A Fight for the Seas
by Anne Martin -- March 4th, 2016
I love the sea.
Growing up landlocked in Iowa, I knew pretty quickly that I wanted to make it to the coast.
This year, I think collectively I’ve spent more time covered in the salt and sand than in all my past 22 years of life combined. Still, even after hours swimming, and plenty of time jumping on fishing boats and learning to surf, the ocean continues to both mesmerize and terrify me.
I think maybe the desirous pull I feel towards the sea has something to do with the fact that it still feels so unknown–like a foreign planet. I’m fascinated by the power and unpredictability of her open expanses. I feel like a moth to the moon walking at low tide.
The ocean seems totally free from man’s seemingly insatiable desire for control. She is wild in the way that I wish all things were.
Waves thrill and frighten me. I’ve spent enough time being tossed and pounded by surf to understand that the ocean wastes no time in doling out punishments to the inexperienced and unwitting.
In fact, every year the sea wrecks ships and breaks boards. She drowns entire cities and swamps paddle boarders for snacks. And yet, for thousands of years she has also fed humanity, offering up her incredible abundance to millions upon millions of people since the beginning of our time here. She is home to the great blue whales, the marlins, and the pelicans.
She is the sun’s mirror.
As I sit now looking out to sea, I can’t help but wonder about how our relationship with her has changed over time. What was it before, and what is it now? What do my own daily interactions look like with these great blue waters? What do I receive, and what do I give back?
Most importantly, what does the existence of man mean for this watery world?
I used to sit on my porch through Iowa summer storms and watch the creek behind my house fill and surge and roil down its bank. These streams, found all over the Midwest, bring with them sediment and and old sticks and leaves, but also hundreds if not thousands of agrochemicals and other poisonous residues. Together, they make up a pounding network of hoses bound straight for the Gulf of Mexico.
Unfortunately, the same scenario plays out here in Costa Rica as well. The tiny country I currently call home uses more agrochemicals per hectare than almost any other developing country in the world. Given this, it is no wonder, really, that sometimes when I go to the beach the surf is yellow.
Bubbles boil and pop ominously at the surface. I don’t get in. If I’m feeling particularly dark, I look far out to sea and I can almost imagine the big industrial boats out there as well, emptying the waves.
The local fishermen here all say that the fish are nearly gone.
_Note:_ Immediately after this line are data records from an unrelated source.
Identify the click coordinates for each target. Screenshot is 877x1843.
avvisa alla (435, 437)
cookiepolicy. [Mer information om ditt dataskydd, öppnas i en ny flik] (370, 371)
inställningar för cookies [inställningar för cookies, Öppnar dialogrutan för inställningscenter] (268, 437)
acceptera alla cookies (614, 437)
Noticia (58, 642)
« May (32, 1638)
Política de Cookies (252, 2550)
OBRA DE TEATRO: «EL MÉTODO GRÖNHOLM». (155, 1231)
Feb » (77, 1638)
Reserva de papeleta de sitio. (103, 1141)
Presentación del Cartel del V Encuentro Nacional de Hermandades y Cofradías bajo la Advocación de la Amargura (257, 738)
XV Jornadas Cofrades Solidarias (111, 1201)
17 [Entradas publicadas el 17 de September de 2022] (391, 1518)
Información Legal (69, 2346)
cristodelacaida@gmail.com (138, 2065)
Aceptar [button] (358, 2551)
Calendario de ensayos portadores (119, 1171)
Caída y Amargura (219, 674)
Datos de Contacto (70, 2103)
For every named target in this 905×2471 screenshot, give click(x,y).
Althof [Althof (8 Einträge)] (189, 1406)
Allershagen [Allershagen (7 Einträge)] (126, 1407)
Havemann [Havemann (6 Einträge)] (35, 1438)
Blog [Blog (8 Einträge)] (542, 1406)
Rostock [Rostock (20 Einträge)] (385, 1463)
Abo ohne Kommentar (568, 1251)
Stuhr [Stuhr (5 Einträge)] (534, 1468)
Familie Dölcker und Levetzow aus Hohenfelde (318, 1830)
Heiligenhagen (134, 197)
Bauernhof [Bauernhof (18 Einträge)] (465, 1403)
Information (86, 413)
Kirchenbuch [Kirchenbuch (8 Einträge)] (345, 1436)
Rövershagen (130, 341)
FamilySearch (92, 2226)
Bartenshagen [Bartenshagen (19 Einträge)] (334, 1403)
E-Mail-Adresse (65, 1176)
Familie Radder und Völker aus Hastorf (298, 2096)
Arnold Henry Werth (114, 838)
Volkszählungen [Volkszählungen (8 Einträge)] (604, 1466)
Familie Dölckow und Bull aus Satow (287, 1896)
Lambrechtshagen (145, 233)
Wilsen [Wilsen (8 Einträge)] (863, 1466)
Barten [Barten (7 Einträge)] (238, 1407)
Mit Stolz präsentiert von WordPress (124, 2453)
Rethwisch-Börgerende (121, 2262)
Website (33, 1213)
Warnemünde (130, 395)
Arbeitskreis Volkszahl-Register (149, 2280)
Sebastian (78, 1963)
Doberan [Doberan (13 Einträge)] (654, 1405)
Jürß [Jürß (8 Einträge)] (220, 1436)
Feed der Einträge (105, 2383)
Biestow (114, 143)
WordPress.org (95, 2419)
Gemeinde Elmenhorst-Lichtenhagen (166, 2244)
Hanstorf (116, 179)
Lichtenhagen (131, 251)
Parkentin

Ecosystems are collapsing, and with them livelihoods and sustenance are lost. Someone in Vermont eats a tuna steak dinner. A shark in Costa Rica dies. An old fisherman sells his boat. It’s all connected. We have to understand this.
If I have time I’ll lie down at the end of the day with my toes in the sand, close my eyes, and try for those few moments to dream a different world. I dream a world of respect, of green cities and a society built upon the sentiment of responsibility for our planet and the lives of others.
But I get up, because life as usual currently marches on. The sea is warming and acidifying even as I watch. Her reefs are almost gone, her ice cracking straight to the pole.
I love these waters that are beginning to feel like home. They are untamable and unforgiving and beautiful and wild.
And I know that the sea carries out punishments to those who do not respect the signs–to those who fail to read her. There is no tolerance of those who fail to take a long careful look at the horizon, or for a species that satiates life giving waters with chemicals and trash and unconscious behavior. The ocean will no longer absorb our filth and allow us to continue to ignore the repercussions inaction.
We have become a society of disrespect unwilling to change. We are a civilization built upon extreme consumerism, with little reverence for the complexity of life on which we depend.
There are two forks in the road, and we must choose which one to take. It’s come time to choose.
I breathe in with the waves. I get up and let the surf lap my ankles. I am learning and evolving and growing to care with a fierceness that I’ve never felt before. The world must change.
I’m trying to learn my lessons from the sea. I’ll change myself first, and hope that my one wave creates another. With any luck, it’ll ride all the way to the shore.